Of course sometimes you have to study things you aren’t so interested in or you have to do things you would prefer not to, but if you constantly feeling anxious and hate what you are studying then maybe you should listen to that. It is your life and your future after all…. the feeling won’t go away when you have finished your education and you have a degree in something you don’t even want to work with.

It is ok to change paths in life.

I know it is easy for me to sit behind my computer screen and write this when i am not and haven’t been in this situation. I haven’t always known what i want to study or work with in the future, and even now i don’t fully know what and how i will work in the future. I know i want to work with nutrition and health – but how i do that, whether i work for another company, or start my own business i really don’t know… there are pro’s and con’s to both. I have no idea what i will be working with or how i will be working in 10 years time….

IMG_20171204_124022_913

When i was younger i was set on being an engineer or an author and then when i got sick with my eating disorder i lost all interest in those areas. Infact i lost interest in everything apart from food….. and then in recovery when i began learning more about health, reading about nutrition and wanting to take care of my body i sort of found my “calling in life”. Usually i tell people in recovery to make sure they are feeling mentally healthy and free from obsession around food before studying nutrition – because i know alot of people who have begun studying nutrition while they are recovering from their eating disorder because they are so focused on food, and then when they recover they realise that they aren’t even passionate or interested in nutrition or food, instead it was just their eating disorder.

However, learning more about nutrition in recovery can also help aid recovery because you learn the importance of nutrition and learn to take care of your body. And in cases like myself, you find you are truly passionate about health and nutrition and it is not an obsession or just your eating disorder.

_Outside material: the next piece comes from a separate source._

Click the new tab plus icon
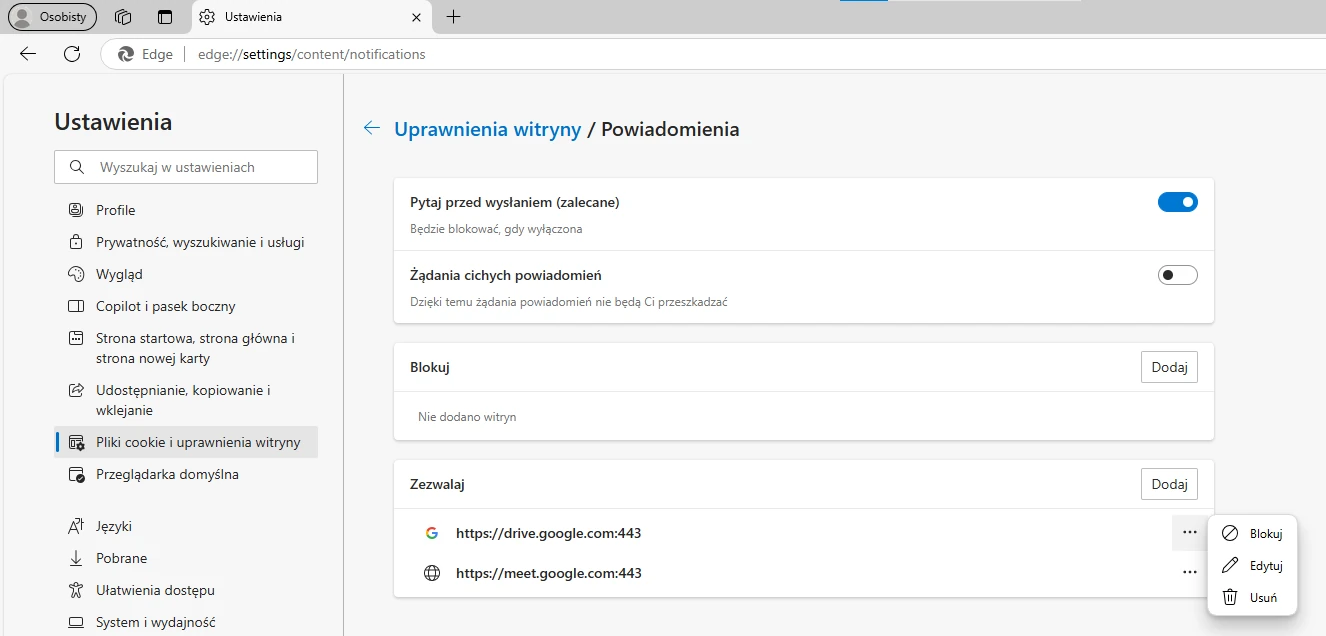 point(453,17)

Of course my passion has gone from dietitian and writing meal plans to being more of a health coach and working with healthy people instead of sick people. And now i am rather interested in stress and stress coaching as well…. so paths change. Interests change and that is ok.

It can be tough to admit that you are studying something that isn’t right for you, but it is even worse to go through life hating what you are doing.

You don’t have to know what you want to do with your life. Most people don’t know…. interests change and people change jobs over time when they find new areas they want to work with or areas that interest them.

My suggestion is to do different things in life. Example if you decide to not study, then work… or travel – do something. Because even if you don’t find what you want to do, you will find out what you don’t want to do. Not to mention it will give you experience whether you travel or work. Don’t stress yourself or worry about having your life together or knowing what you want to do.

Do things that interest you. Try new things. Read, travel, work, take extra courses…. someday you will figure out what you want to do. Maybe you can combine interest and hobbies with work…. Making money while doing something you love is the best feeling in the world.

I may not make alot (or any!) money from social media and blogging or helping people online, but it is something i love and am passionate about and i know that as long as i love it i want to keep doing it, and that i will start earning money through doing what i love!

If you don’t know what to study or what you want to work with, don’t feel sad or worried… you are not alone in those feelings. And hating what you are doing or studying is not worth it in the long-term. You only have one life, do you really want to spend it hating what you do and feeling unhappy?